[Dataset records]
****

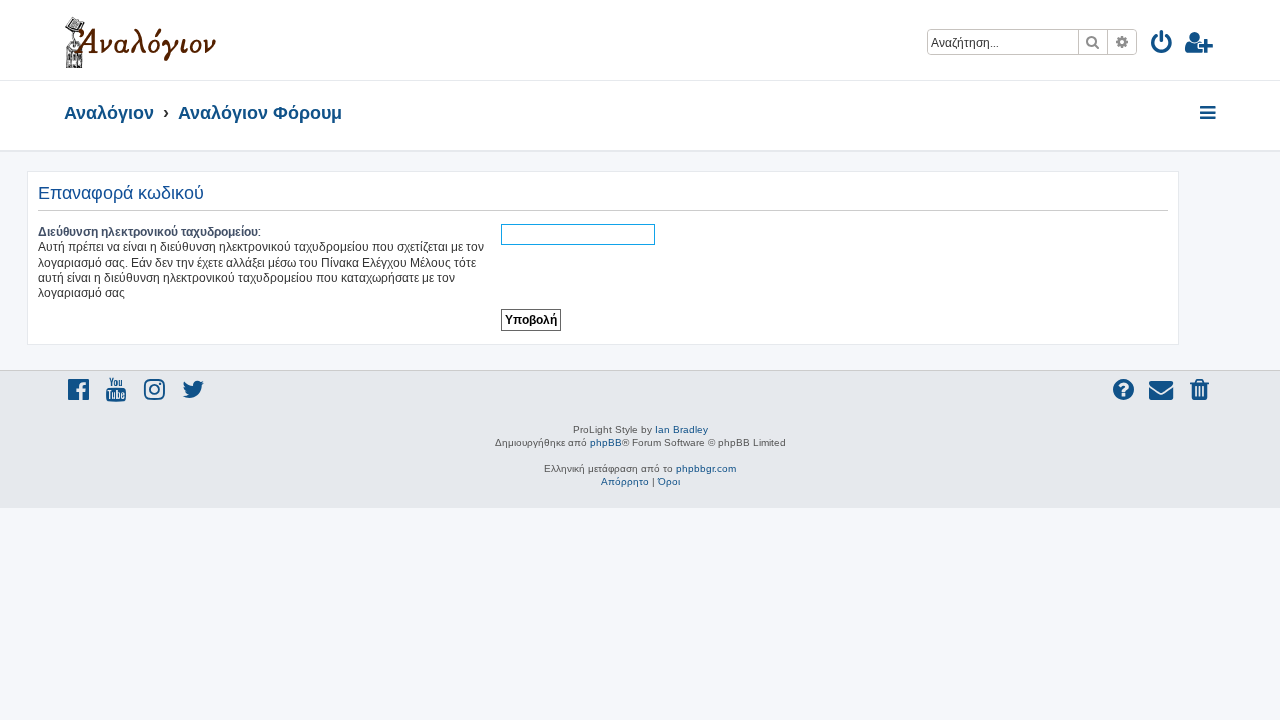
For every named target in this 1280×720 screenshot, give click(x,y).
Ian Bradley (681, 429)
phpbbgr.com (706, 468)
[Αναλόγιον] (140, 40)
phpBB (606, 442)
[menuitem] (1162, 45)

****

- [WHAT TO WORK ON] Please set down exactly the lines running from the one with "Ian Bradley (681, 429)" to the last line of the entries above, both of them included, and no others.

- [SOLUTION]
Ian Bradley (681, 429)
phpbbgr.com (706, 468)
[Αναλόγιον] (140, 40)
phpBB (606, 442)
[menuitem] (1162, 45)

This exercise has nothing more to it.